Remember, Scalise isn't some random backbencher with a low profile and limited influence. On the contrary, if Republicans take back the House in next year's midterm elections, the far-right Louisianan will likely become the House majority leader.
And yet, there he was on Fox News yesterday, getting pressed by host Chris Wallace to acknowledge that President Joe Biden legitimately won the 2020 presidential election. Acknowledging his own country's electoral reality, however, was a step Scalise simply would not take.
This is not a situation in which the GOP congressman is a shrinking violet, lacking the temperament to denounce ideas with which he disagrees. During the same interview yesterday, Scalise said those who equate Georgia Republicans' new voter-suppression law with Jim Crow are pushing "flat-out lies."

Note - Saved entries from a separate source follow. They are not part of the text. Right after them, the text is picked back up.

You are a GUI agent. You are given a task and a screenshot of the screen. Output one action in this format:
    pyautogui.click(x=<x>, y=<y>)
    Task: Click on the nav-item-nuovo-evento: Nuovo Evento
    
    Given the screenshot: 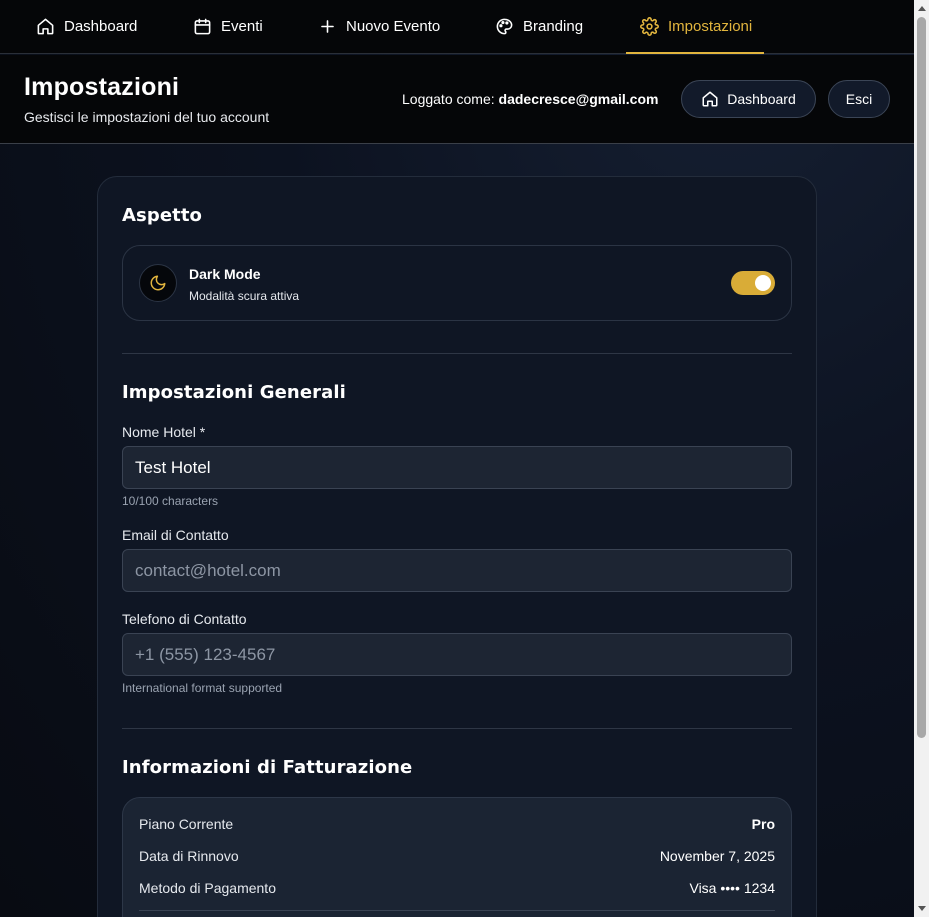 What is the action you would take?
    pyautogui.click(x=379, y=26)
    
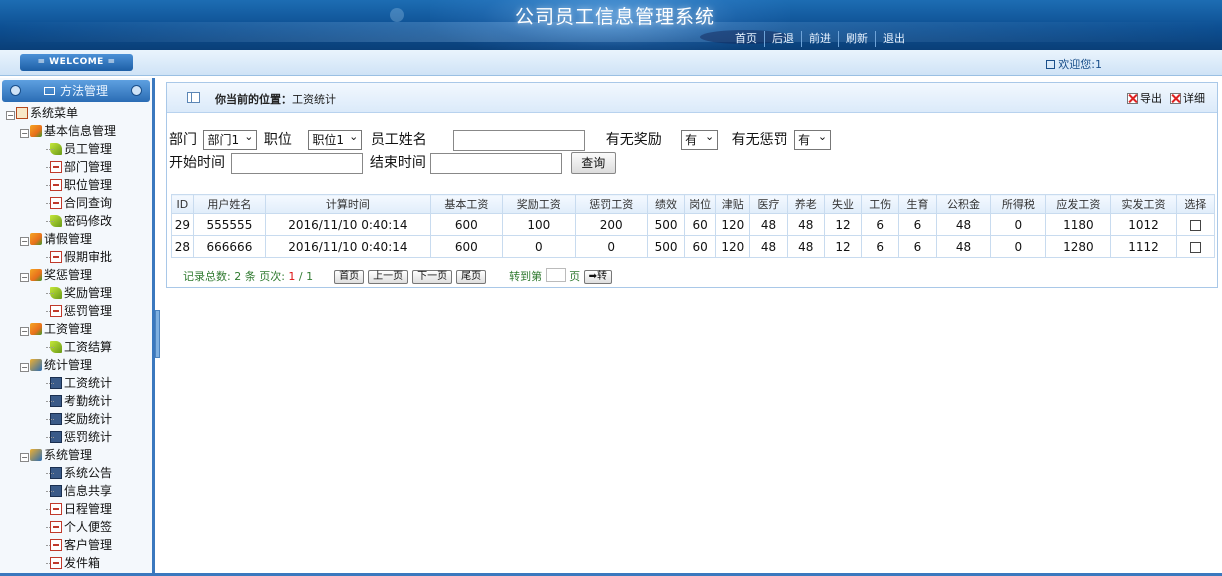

In other words, Scalise is capable of condemning ideas he finds objectionable in no uncertain terms. When it comes to the Republican Party's Big Lie, however, Scalise repeatedly insisted that states didn't follow election laws last fall to his satisfaction, which in his mind justifies his skepticism about the results.
Three times, Wallace tried to get Scalise to acknowledge the truth. Three times, the high-ranking GOP lawmaker refused.
A tiny number of congressional Republicans were displeased. Rep. Liz Cheney of Wyoming, for example, wrote via Twitter, "Millions of Americans have been sold a fraud that the election was stolen. Republicans have a duty to tell the American people that this is not true. Perpetuating the Big Lie is an attack on the core of our constitutional republic." Rep. Adam Kinzinger of Illinois called Scalise's rhetoric "unacceptable."
The duo, however, was part of a vanishingly small minority. For most congressional Republicans, Scalise's nonsense reflected a new normal.
The bottom line is unavoidable: The line between the GOP fringe on Capitol Hill and the GOP leadership has been blurred to the point that it hardly exists at all. When the #2 House Republican isn't lending credence to his party's Big Lie, House Republican Conference Chair Elise Stefanik is toying with a white-supremacist conspiracy theory and trying to blame House Speaker Nancy Pelosi for the Jan. 6 attack.
It was just last month, meanwhile, when House Minority Leader Kevin McCarthy threatened private companies in the hopes of obstructing a bipartisan congressional investigation, which he soon followed by falsely claiming that the FBI had cleared Donald Trump of wrongdoing on Jan. 6.
There ought to be an important gap between the Republican Party's radicals and the GOP's leadership. In 2021, they appear to be reading from awfully similar scripts.